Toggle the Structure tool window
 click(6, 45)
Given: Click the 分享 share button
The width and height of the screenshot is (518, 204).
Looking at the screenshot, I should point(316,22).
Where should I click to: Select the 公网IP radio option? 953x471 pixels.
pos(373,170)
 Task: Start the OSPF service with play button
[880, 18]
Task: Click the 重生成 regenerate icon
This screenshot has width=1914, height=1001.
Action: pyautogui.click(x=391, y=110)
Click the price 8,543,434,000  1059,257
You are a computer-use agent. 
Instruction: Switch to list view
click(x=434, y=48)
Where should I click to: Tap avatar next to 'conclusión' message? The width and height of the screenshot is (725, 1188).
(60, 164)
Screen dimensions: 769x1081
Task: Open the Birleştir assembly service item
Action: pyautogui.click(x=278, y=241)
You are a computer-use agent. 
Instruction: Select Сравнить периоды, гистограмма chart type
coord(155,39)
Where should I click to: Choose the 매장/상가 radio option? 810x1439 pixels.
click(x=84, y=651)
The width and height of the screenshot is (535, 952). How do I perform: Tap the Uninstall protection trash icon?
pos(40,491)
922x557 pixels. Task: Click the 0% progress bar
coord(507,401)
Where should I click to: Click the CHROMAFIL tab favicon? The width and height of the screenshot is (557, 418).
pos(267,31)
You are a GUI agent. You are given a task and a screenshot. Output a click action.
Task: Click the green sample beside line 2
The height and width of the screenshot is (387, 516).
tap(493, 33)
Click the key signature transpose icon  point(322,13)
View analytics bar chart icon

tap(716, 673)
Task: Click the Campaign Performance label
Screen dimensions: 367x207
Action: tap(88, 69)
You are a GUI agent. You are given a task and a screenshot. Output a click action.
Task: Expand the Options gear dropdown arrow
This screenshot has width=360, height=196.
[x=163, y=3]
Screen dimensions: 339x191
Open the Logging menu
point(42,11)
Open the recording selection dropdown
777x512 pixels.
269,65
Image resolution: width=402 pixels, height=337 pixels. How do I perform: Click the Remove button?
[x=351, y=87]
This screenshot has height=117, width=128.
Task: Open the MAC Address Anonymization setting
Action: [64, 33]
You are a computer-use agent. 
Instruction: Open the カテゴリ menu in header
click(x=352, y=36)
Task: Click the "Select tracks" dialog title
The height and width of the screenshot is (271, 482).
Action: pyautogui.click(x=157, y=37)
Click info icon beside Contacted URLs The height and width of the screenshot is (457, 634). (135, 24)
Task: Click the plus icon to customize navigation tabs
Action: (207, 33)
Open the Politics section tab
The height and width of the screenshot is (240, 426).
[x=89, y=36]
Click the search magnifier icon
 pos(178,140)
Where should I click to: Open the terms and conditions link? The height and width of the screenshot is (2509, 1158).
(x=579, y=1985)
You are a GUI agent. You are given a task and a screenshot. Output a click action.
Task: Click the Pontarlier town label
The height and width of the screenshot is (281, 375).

**What to produce**
An identical copy of the preceding records should be returned.

**Result of this task**
Toggle the Structure tool window
 click(6, 45)
Given: Click the 分享 share button
The width and height of the screenshot is (518, 204).
Looking at the screenshot, I should point(316,22).
Where should I click to: Select the 公网IP radio option? 953x471 pixels.
pos(373,170)
 Task: Start the OSPF service with play button
[880, 18]
Task: Click the 重生成 regenerate icon
This screenshot has width=1914, height=1001.
Action: pyautogui.click(x=391, y=110)
Click the price 8,543,434,000  1059,257
You are a computer-use agent. 
Instruction: Switch to list view
click(x=434, y=48)
Where should I click to: Tap avatar next to 'conclusión' message? The width and height of the screenshot is (725, 1188).
(60, 164)
Screen dimensions: 769x1081
Task: Open the Birleştir assembly service item
Action: pyautogui.click(x=278, y=241)
You are a computer-use agent. 
Instruction: Select Сравнить периоды, гистограмма chart type
coord(155,39)
Where should I click to: Choose the 매장/상가 radio option? 810x1439 pixels.
click(x=84, y=651)
The width and height of the screenshot is (535, 952). How do I perform: Tap the Uninstall protection trash icon?
pos(40,491)
922x557 pixels. Task: Click the 0% progress bar
coord(507,401)
Where should I click to: Click the CHROMAFIL tab favicon? The width and height of the screenshot is (557, 418).
pos(267,31)
You are a GUI agent. You are given a task and a screenshot. Output a click action.
Task: Click the green sample beside line 2
The height and width of the screenshot is (387, 516).
tap(493, 33)
Click the key signature transpose icon  point(322,13)
View analytics bar chart icon

tap(716, 673)
Task: Click the Campaign Performance label
Screen dimensions: 367x207
Action: tap(88, 69)
You are a GUI agent. You are given a task and a screenshot. Output a click action.
Task: Expand the Options gear dropdown arrow
This screenshot has width=360, height=196.
[x=163, y=3]
Screen dimensions: 339x191
Open the Logging menu
point(42,11)
Open the recording selection dropdown
777x512 pixels.
269,65
Image resolution: width=402 pixels, height=337 pixels. How do I perform: Click the Remove button?
[x=351, y=87]
This screenshot has height=117, width=128.
Task: Open the MAC Address Anonymization setting
Action: [64, 33]
You are a computer-use agent. 
Instruction: Open the カテゴリ menu in header
click(x=352, y=36)
Task: Click the "Select tracks" dialog title
The height and width of the screenshot is (271, 482).
Action: pyautogui.click(x=157, y=37)
Click info icon beside Contacted URLs The height and width of the screenshot is (457, 634). (135, 24)
Task: Click the plus icon to customize navigation tabs
Action: (207, 33)
Open the Politics section tab
The height and width of the screenshot is (240, 426).
[x=89, y=36]
Click the search magnifier icon
 pos(178,140)
Where should I click to: Open the terms and conditions link? The height and width of the screenshot is (2509, 1158).
(x=579, y=1985)
You are a GUI agent. You are given a task and a screenshot. Output a click action.
Task: Click the Pontarlier town label
The height and width of the screenshot is (281, 375).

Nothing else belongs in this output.